Used to determine which base pairs have occurred in structures
already computed or are close to such base pairs.
menu
Gets run options required by user.
mseq(i)
On first call, opens a sequence file and returns the number of
sequences as i. On subsequent calls, reads in sequence number i
using multid.
multid(seqid,seq,nseq,nmax,used,rnum)
Modified formid for use with multiple folding.
out
Debug routine, not used during normal program execution.
Will print out the energy tables in a semi-readable format.
outputs
Gets output options desired by user (enables some or all of
lineout, region table, ct file).
process
Converts the initial rna data into forms useable by the
program.
pull(a,b,c,d)
Pulls the four parameters off the stack.
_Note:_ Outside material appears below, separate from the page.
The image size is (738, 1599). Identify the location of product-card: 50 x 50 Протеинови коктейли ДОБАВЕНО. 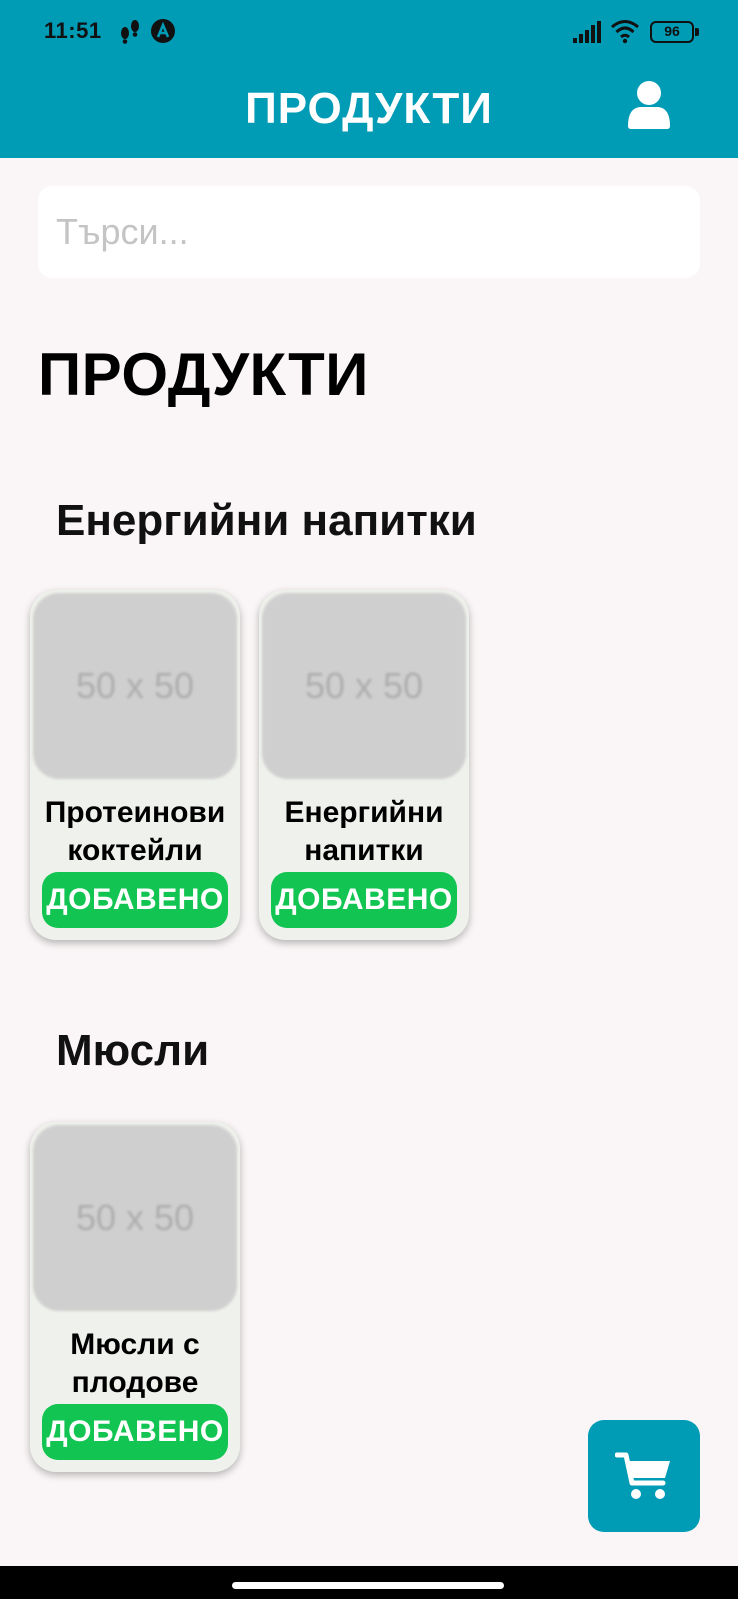
(135, 765). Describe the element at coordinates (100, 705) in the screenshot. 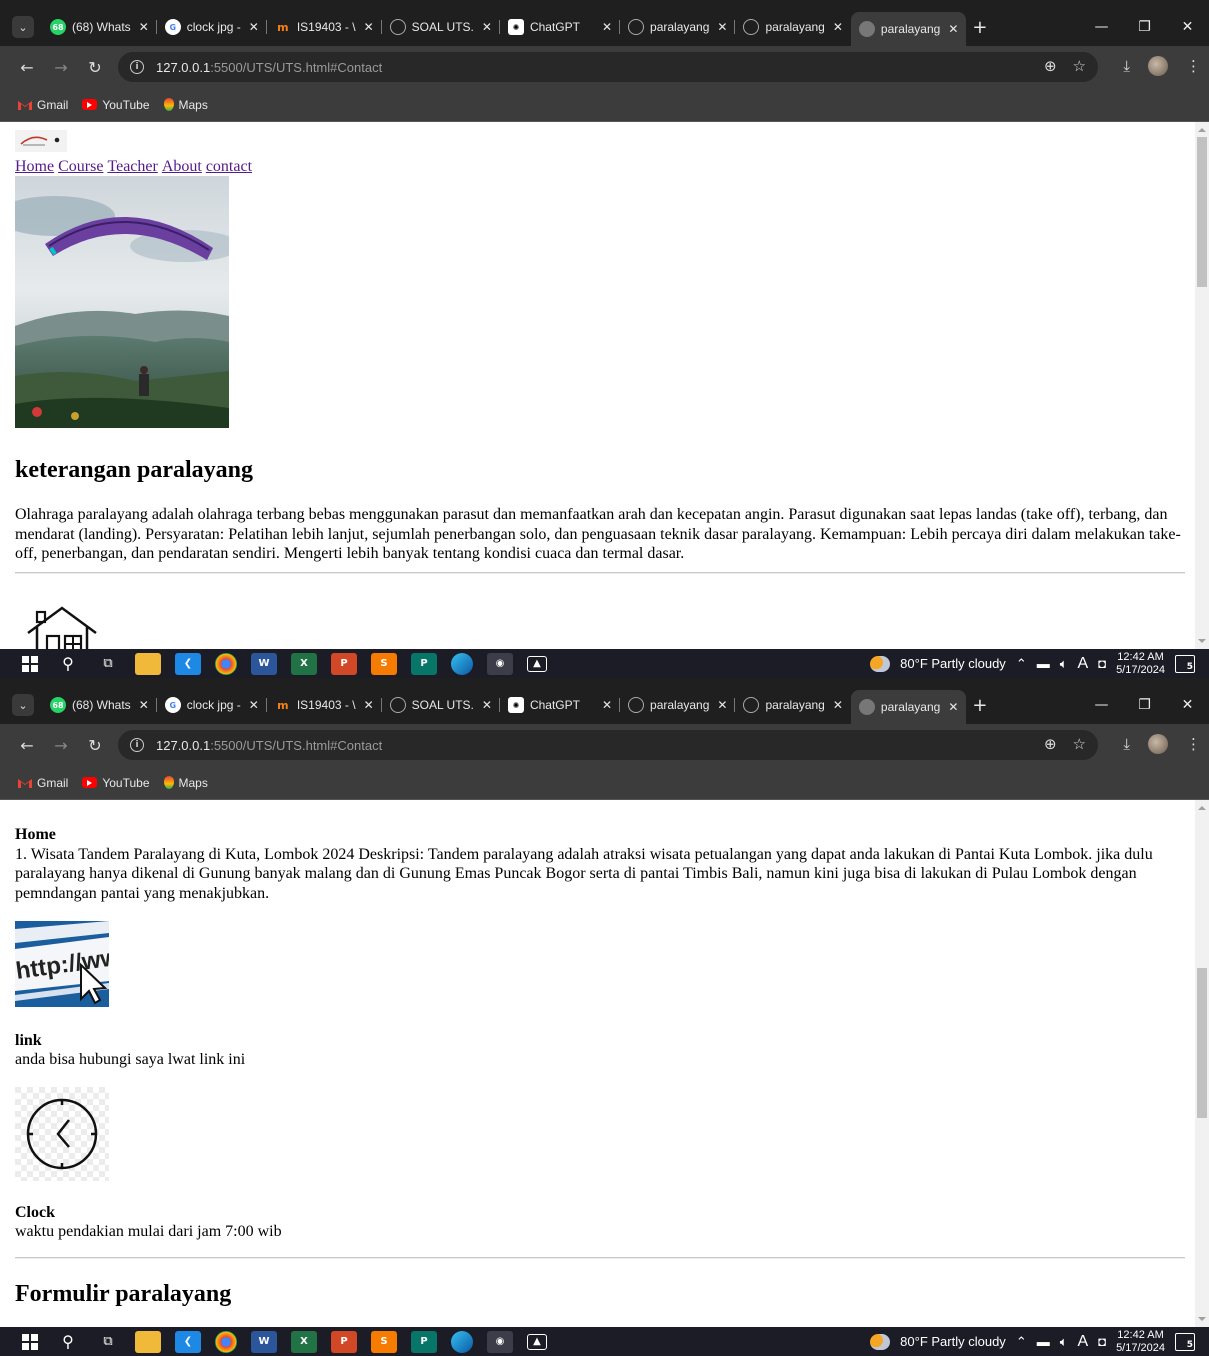

I see `tab-whatsapp: 68 (68) Whats ✕` at that location.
Returns 0 if the
stack was not empty.
push(a,b,c,d)
Pushes the four parameters onto the stack.
putcont
Saves the program information into a "save file" after fill
is called.
regtab
Puts the results of trace into a region table.
sfce(ii,ji)
Sets a mark on a point i,j so that the program will include
it in any folding by giving this base pair a bonus energy of
eparam(9).
smark(i,j)
Sets a mark on a point (base pair) i.j so that the program
knows the point has been included in an already computed
structure or is "close" to such a point.
sortout(i,j,rep,err)
Used for "N Best" run. On the first pass this routine will
call build_heap and heap_sort, and return the (i,j) pair
with the lowest energy. From then on the routine will return
the (i,j) pair with the lowest energy that hasn't been marked
by smark.
stest(stack,sname)
Tests the stack tables for symmetry, used after ergread.
swap(i,j)
Puts (i = j) and (j = i)
trace(ii,ji,nforce,error)
Computes the best folding containing the basepair ii.ji.
The output is put into the basepr(k) array. If basepr(k) = 0,
then k is single-stranded. If basepr(k) = k' > 0, then k
pairs with k'.
vector (i,j,vopt,vinc,ina) {dotplt module}
Prints out all the stacking regions within vinc energy of vopt
along the diagonal starting with the point (i,j) {along axis,
top right corner is origin}
v(i,j)
Returns the v-energy value of (i,j) mapped into vst.
w(i,j)
Returns the w-energy value of (i,j) mapped into wst. In the
linear version of the program, this routine is split into
w1(i,j) and w2(i,j) which map into wst1 and wst2.